I can understand that – but I have a problem with needing to cater a role to the comfort level of everyone who might need to make a report.  Do we have a women-only safety officer?  A men-only?  A youth-only?  An English-as-a-second-language-only?

This slippery slope is exactly what we ended up with after falling down the safety officer rabbit hole.  It’s unsustainable and only replaces potential harassment with potential discrimination.

WordCamps for Women

No.

The day an “official” WordCamp explicitly or implicitly excludes any specific demographic is the day I leave the community.

Period.

Disenfranchisement

It’s obvious that women in the WordPress community feel disenfranchised and even threatened in certain circumstances.  Just a couple of quotes I’ve seen:

Being seen as an object compounded my existing lack of self-confidence and made me feel like a total fraud. I wanted to disappear.

Next time I’ll just not introduce myself to the men I don’t know and stick a little closer to the women.

This kind of feedback about any event I care about makes me question the quality and purpose of that event.  It makes me question my affiliations with the people involved.  It makes me question whether or not I want to continue to attend.

It turns my stomach that someone would look at me and, because I’m a guy, avoid meeting me at such an event.

I understand why the response to this kind of sentiment is to branch off.  To protect women in our community from men who would behave in such a way.  To set up rules so we can quickly do away with anyone who breaches our sense of “right behavior” in these settings.

But it’s not that simple.

It Happens to Men, Too

I have been offered casual hookups at every single WordCamp I’ve attended.  For the past two years, attendees at WordCamp Phoenix have offered me spare hotel keys at the bar with a wink and a smile.

After giving a detailed code talk during the day, I’ve had women (and a few men) explain quite graphically at the after party how turned on they were by my coding skills.  I’ve been made uncomfortable by several distinct individuals at all of the conferences I’ve attended – the few times I’ve brought it up it’s been brushed off. “Dude, you can handle it.”  “Come on, it’s a compliment.”

The issue here isn’t that WordCamps (or the WordPress community) are hostile towards women.  It’s that we have no sense of ethical responsibility towards the community.

Code of Ethics

The difference between of a code of ethics and a code of conduct is simple: A code of ethics deals with principles whereas a code of conduct deals with the behavioral implementation of those principles.

In the WordPress world, we already abide by a code of ethics when it comes to software.

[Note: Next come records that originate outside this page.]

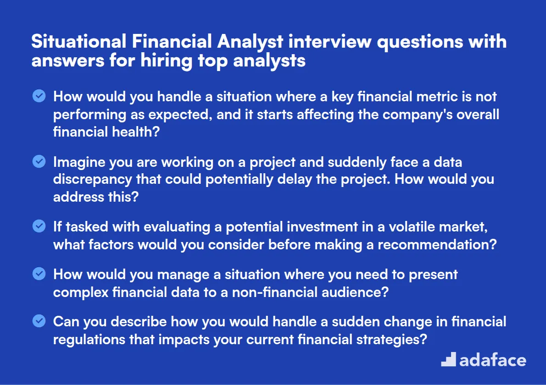Click 'complex financial data to a non-financial audience?' line
546x385 pixels.
pyautogui.click(x=221, y=292)
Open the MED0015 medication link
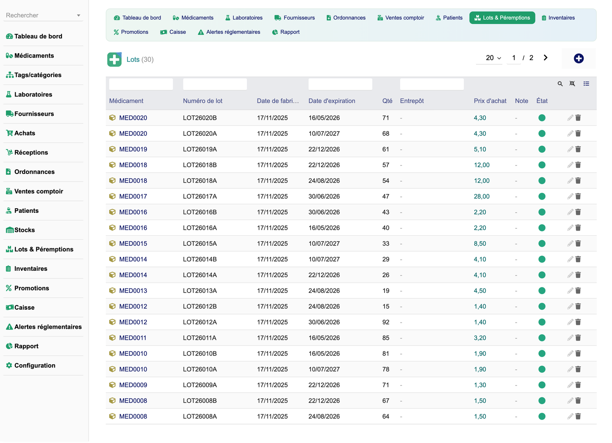 [133, 244]
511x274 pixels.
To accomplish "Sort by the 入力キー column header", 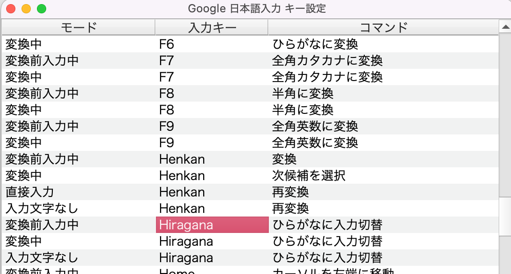I will point(211,27).
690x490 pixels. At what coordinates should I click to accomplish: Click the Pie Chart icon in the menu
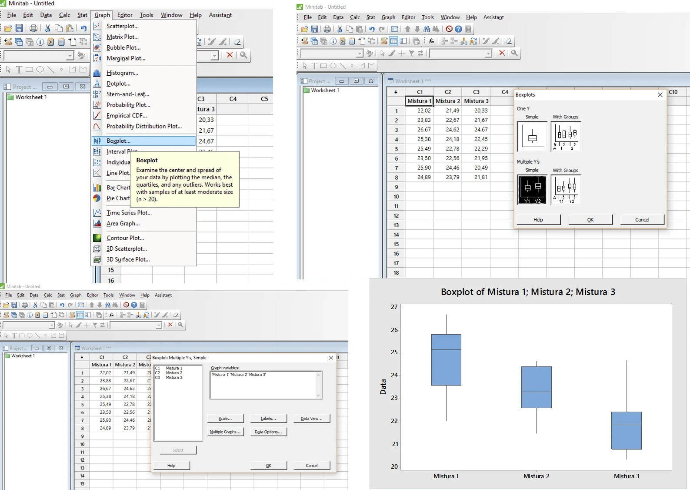pos(97,198)
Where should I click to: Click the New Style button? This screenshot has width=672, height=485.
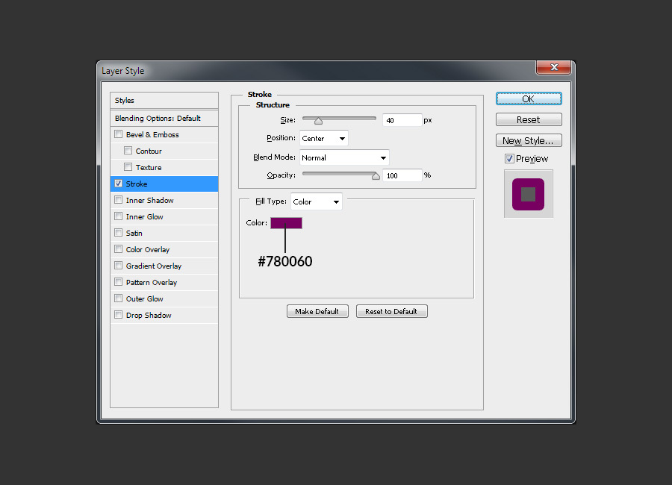click(x=529, y=140)
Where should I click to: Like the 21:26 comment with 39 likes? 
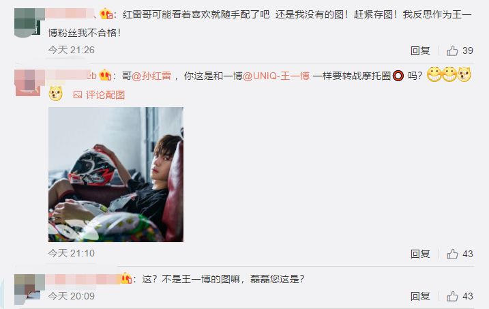(452, 50)
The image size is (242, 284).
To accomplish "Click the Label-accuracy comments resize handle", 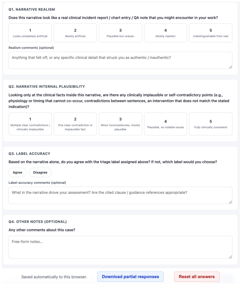I will tap(230, 202).
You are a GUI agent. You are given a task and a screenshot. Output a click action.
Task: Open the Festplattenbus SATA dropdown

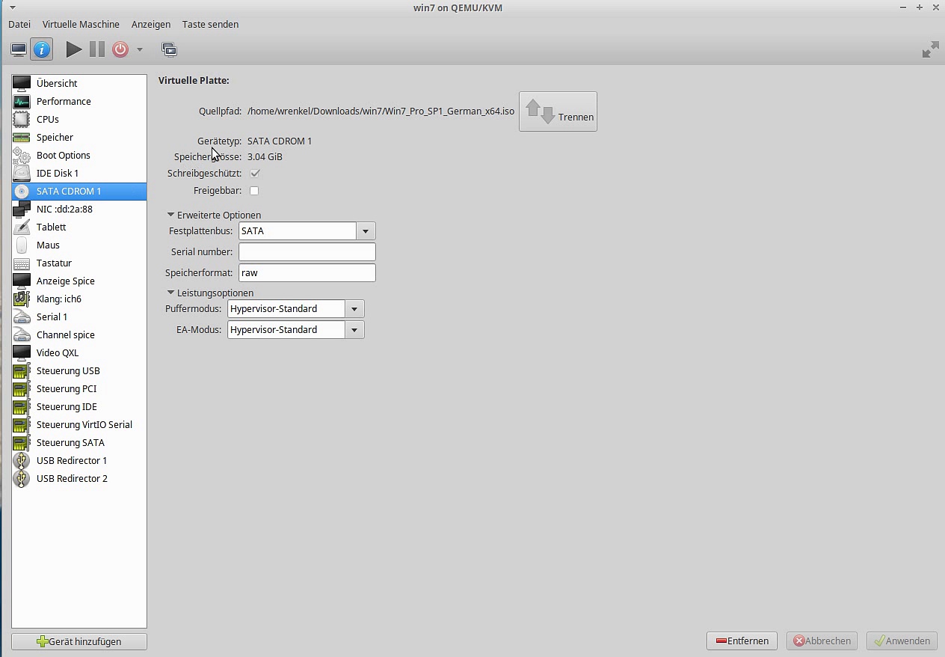click(366, 231)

If you’ve ever organized, spoken at, sponsored, or volunteered with a WordCamp, you’ve seen an agreement that outlines some of the principles of the WordPress community:

  • no discrimination on the basis of economic or social status, race, color, ethnic origin, national origin, creed, religion, political belief, sex, sexual orientation, marital status, age, or disability
  • no incitement to violence or promotion of hate
  • no spammers
  • no jerks
  • respect the WordPress trademark
  • embrace the WordPress license; If distributing WordPress-derivative works (themes, plugins, WP distros), any person or business officially associated with WordCamp should give their users the same freedoms that WordPress itself provides: 100% GPL or compatible, the same guidelines we follow on WordPress.org.
  • don’t promote companies or people that distribute WordPress derivative works which aren’t 100% GPL compatible

I would expand this list to include the principle that anyone involved with WordPress should understand how their attitudes and behaviors reflect on the WordPress community as a whole.

The Bottom Line

We – the WordPress community – can do better.

We can hold events, both professional and social, without requiring signed behavior contracts for attendance.

We can hold events without needing to designate a chaperon for social interactions the after party.

We can hold events inclusive of everyone.

If we can’t … are we a community in the first place?

A code of ethics is a non-binding way to start the conversation.  Like every piece of open source I produce, the above list of ethical principles is freely available to all.  Patches welcome.